Eitan O, Yuval, Barchana M, Dubnov J, Linn S, Carmel Y, and Broday DM

“The Israel National Cancer Registry reported in 2001 that cancer incidence rates in the Haifa area are roughly 20% above the national average. Since Haifa has been the major industrial center in Israel since 1930, concern has been raised that the elevated cancer rates may be associated with historically high air pollution levels. This work tests whether persistent spatial patterns of metrics of chronic exposure to air pollutants are associated with the observed patterns of cancer incidence rates. Risk metrics of chronic exposure to PM(10), emitted both by industry and traffic, and to SO(2), a marker of industrial emissions, was developed. Ward-based maps of standardized incidence rates of three prevalent cancers: Non-Hodgkin’s lymphoma, lung cancer and bladder cancer were also produced. Global clustering tests were employed to filter out those cancers that show sufficiently random spatial distribution to have a nil probability of being related to the spatial non-random risk maps. A Bayesian method was employed to assess possible associations between the morbidity and risk patterns, accounting for the ward-based socioeconomic status ranking. Lung cancer in males and bladder cancer in both genders showed non-random spatial patterns. No significant associations between the SO(2)-based risk maps and any of the cancers were found. Lung cancer in males was found to be associated with PM(10), with the relative risk associated with an increase of 1mug/m(3) of PM(10) being 12%. Special consideration of wards with expected rates <1 improved the results by decreasing the variance of the spatially correlated residual log-relative risk.”

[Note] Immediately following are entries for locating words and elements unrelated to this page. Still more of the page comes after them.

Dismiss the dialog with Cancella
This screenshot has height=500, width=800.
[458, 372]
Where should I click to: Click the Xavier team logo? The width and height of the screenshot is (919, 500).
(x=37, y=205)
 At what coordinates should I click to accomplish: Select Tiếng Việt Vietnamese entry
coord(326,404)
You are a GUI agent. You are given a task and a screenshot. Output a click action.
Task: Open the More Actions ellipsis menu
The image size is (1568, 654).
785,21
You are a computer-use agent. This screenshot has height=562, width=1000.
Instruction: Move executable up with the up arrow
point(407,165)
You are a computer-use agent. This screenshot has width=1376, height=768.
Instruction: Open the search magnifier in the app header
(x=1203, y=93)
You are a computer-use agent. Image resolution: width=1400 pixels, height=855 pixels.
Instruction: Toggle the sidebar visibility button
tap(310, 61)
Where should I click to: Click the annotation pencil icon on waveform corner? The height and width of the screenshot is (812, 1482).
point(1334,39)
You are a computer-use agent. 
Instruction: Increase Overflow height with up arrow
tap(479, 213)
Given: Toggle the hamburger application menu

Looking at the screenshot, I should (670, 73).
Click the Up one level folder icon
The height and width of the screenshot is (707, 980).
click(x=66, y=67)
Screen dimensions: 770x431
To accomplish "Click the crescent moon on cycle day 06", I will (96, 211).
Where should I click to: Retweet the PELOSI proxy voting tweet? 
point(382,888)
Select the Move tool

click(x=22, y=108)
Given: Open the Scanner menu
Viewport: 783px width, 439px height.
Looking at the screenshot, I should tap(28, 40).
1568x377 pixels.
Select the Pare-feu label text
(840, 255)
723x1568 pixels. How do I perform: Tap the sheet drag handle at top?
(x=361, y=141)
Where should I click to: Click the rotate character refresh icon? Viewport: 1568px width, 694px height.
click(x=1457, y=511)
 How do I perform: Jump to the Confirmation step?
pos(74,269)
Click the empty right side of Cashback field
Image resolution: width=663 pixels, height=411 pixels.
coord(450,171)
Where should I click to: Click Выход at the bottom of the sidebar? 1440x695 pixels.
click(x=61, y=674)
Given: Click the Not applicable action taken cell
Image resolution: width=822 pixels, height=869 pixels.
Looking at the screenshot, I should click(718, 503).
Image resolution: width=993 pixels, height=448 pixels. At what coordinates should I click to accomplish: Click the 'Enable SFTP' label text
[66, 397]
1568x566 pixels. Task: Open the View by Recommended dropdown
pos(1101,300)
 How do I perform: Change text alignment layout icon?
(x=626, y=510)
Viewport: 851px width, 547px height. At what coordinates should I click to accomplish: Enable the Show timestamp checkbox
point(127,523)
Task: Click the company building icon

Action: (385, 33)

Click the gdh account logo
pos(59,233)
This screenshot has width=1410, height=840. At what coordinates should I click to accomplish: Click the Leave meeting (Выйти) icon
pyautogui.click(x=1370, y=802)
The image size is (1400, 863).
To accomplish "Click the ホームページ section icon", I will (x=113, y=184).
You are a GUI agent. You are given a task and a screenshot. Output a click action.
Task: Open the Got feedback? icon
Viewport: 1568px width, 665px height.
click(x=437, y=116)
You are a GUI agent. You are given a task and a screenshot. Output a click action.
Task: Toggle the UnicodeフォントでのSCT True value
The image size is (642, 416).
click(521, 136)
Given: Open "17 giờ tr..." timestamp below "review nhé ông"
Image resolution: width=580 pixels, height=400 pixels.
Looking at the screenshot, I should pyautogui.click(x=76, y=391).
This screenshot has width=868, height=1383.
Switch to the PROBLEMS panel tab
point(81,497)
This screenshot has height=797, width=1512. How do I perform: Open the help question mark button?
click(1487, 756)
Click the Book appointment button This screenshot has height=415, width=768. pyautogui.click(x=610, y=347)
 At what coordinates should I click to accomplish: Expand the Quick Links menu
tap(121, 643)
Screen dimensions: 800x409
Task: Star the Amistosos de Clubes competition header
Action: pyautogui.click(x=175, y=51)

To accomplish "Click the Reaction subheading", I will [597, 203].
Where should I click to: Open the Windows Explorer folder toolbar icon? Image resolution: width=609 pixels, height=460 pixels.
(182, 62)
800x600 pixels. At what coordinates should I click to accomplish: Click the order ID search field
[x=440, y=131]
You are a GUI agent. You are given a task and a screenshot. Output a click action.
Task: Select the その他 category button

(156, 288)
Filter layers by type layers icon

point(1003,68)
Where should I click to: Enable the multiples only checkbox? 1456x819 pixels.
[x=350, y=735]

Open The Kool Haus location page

Geostatistical Analysis of Karst Landscapes

Electronic Journal of Geotechnical Engineering, Vol. 15, 2010

Omar Al-Kouri, Husaini Omar, Mohammed Abu-Shariah, Ahmad Rodzi Mahmu, and Shattri Mansor

“Nowadays, geographical information system (GIS) and remote sensing are emerging as powerful techniques widely applicable in natural resource management and development virtual models. Recent developments in remote sensing, aerial photography and GIS make it possible to detect changes and devise strategies based on these changes. The study focuses on using aerial photography for the detection of changes and effects of mining on geomorphology using the ArcGIS9 extension, Geostatistical Analyst. In addition, the distinctive surface topography of karst landscapes can be characterized in order to compare them with non-karst landscapes, and to determine geological and/or climatic conditions that are responsible for the observed terrain of Kinta Valley Limestone formation at Perak, Malaysia. Geostatistical analyses of the karstic terrain are used in order to distinguish between karst and non-karst area and karst area to observe the variation from the deterministic sample. In contrast, if the range is less, that means the average distance between two points that are similar in height is less and therefore there is more variation in the area. The average range for karst area is 435, while the average range for non-karst area is 690 meters. The difference between the major range and minor range which indicates the degree of anisotropy is more for the karst area and this is an indicator of more variation in spatial structure and autocorrelation of the karst elevation.”